Bellflower Blue vs Shoji White
Where Bellflower Blue belongs to Behr's range, Shoji White is a Sherwin-Williams color. Bellflower Blue reads as blue, while Shoji White reads as beige-greige — two distinct hue families, not close cousins. Bellflower Blue (LRV 80) reflects noticeably more light than Shoji White (LRV 74), a difference of 6 points that becomes especially apparent in rooms with limited natural light. Bellflower Blue runs blue while Shoji White is decidedly warm, which means they'll respond very differently to warm vs cool light sources. With a ΔE of 11.1, the contrast is hard to miss. These aren't variations on a theme — they're two different answers to the same question. Below you'll find 1 real-room photo comparison where both colors appear side by side, plus 5 simulated room previews.

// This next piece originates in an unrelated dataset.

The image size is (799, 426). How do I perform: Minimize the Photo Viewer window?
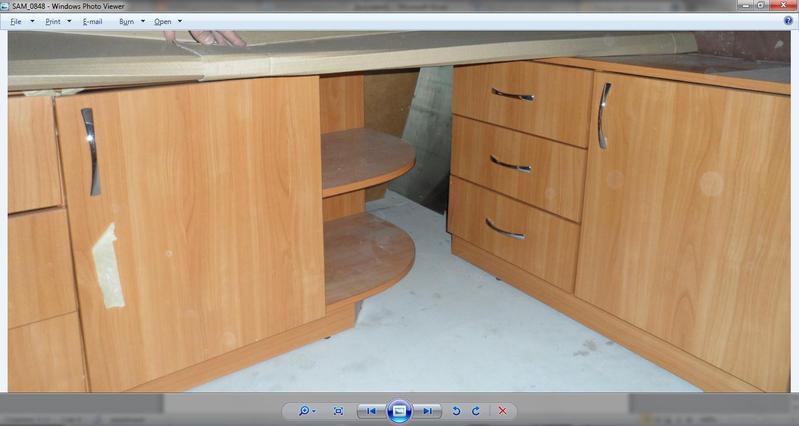(x=746, y=6)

Bellflower Blue vs Shoji White in Real Spaces
1 real room side by side. Seeing Bellflower Blue and Shoji White in actual rooms makes the difference concrete; browse the spaces below to get a feel for how each color lives on a wall.
Bathroom
Bathrooms are one of the few spaces where you're genuinely enclosed by the paint color, which makes the choice between these two more consequential. Bellflower Blue reads slightly lighter here — a subtle but real difference in how open the space feels.
Color Details
Bellflower Blue vs Shoji White Simulated Comparison
5 simulated room previews — drag the slider on each to see Bellflower Blue on one side and Shoji White on the other.
Digital color is approximate. These simulations are generated from the manufacturer's hex values and overlaid on grayscale room photos — your screen's calibration, brightness, and viewing angle all affect how they render. Before committing to either color, test physical samples in your own space under the light you actually live with.
More Bellflower Blue comparisons
See how Bellflower Blue stacks up against other well-photographed colors across different brands and tones.